Güncelleme Tarihi:
BERLİN, son yıllarda Avrupa’nın en gözde şehirlerinden biri. Turist sayısında Roma’yı geride bırakarak, Londra ve Paris’ten sonra üçüncü sıraya yerleşti.
Kente gelen turistlerin en uğrak yerlerinden biri de hiç şüphesiz Bergama Müzesi.
Özellikle Türkiye’den gelen turistlerin, gezerken daha farklı duygularla izlediği Bergama Müzesi’ni sizin için gezdik.
İki ülke bilim insanları arasında da zaman zaman aidiyeti üzerine tartışma konusu olan Bergama Sunağı, müzenin en görkemli parçasını oluşturuyor. Türkiye’den gelen insanlar müzeyi gezerken, iki farklı duyguya kapılıyor.
Kimisi, Türkiye’deki antik eserlerin hoyratça kullanıldığından yola çıkarak “İyi ki buraya getirilmiş. Bizde kalsaydı, bu kadar güzel korunamazdı” diyor.
Kimisi de, tarih eserlerinin çıkartıldığı anavatanlarında sergilenmesinden yana ve “Bunlar bizimdi, alavere dalavere yapılarak Berlin’e getirildi” diye düşünüyor.
KULAKLIKLARI UNUTMAYIN
Yılda ortalama 1 milyon ziyaretçi çeken Bergama Müzesi, geçtiğimiz aydan itibaren 2025 yılına kadar sürecek tadilata alındı.
Ancak tadilata rağmen Neues Musem tarafında yer alan güney kapısından giriş yapıyoruz müzeye. Yağmurlu havada bile uzun kuyrukları görmek mümkün.
Müzenin girişinde aralarında Türkçe’nin de bulunduğu birçok dilde eserleri tek tek tanıtan, ‘audio guide’ kulaklıkları almak mümkün. Müzeye ilk kez gelenlere ve özellikle de zamanı olanlara kulakları almalarını tavsiye ediyoruz.
BERGAMA SUNAĞI
Müzeye girişte, müzeye adını veren görkemli ‘Bergama Sunağı’, ziyaretçileri karşılıyor.
‘Bergama Tapınağı’ olarak da bilinen yapı, Osmanlı döneminde 1878-1886 yıllarında Ege’nin şirin kasabası Bergama bölgesinde Alman arkeologların başlattığı kazılarda ortaya çıkarıldı.
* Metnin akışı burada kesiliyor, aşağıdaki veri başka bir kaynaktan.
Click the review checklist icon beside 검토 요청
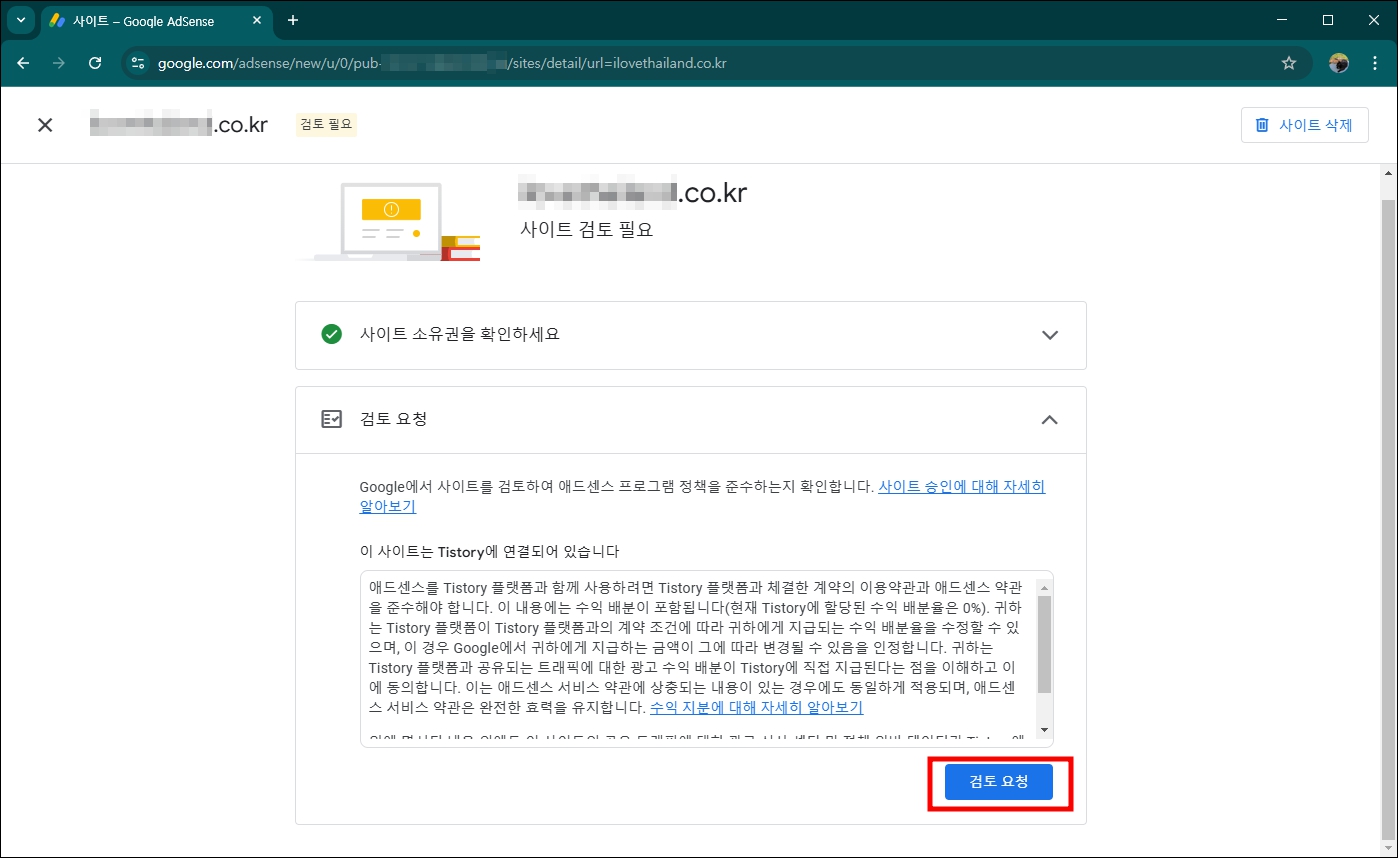(x=331, y=419)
Bergama Sunağı, 1890’larda parçalar halinde Berlin’e getirildi. Yaklaşık 35 metre eninde ve 33 metre yüksekliğindeki sunağın merdiven genişliği de 20 metre. Sunağın çevresinde ise Tanrıçaların savaşını sembolize eden reliefler (kabartmalar) bulunuyor. Reliefler arasında Apollon, Artemis ve Athena ziyaretçileri derinden etkiliyor.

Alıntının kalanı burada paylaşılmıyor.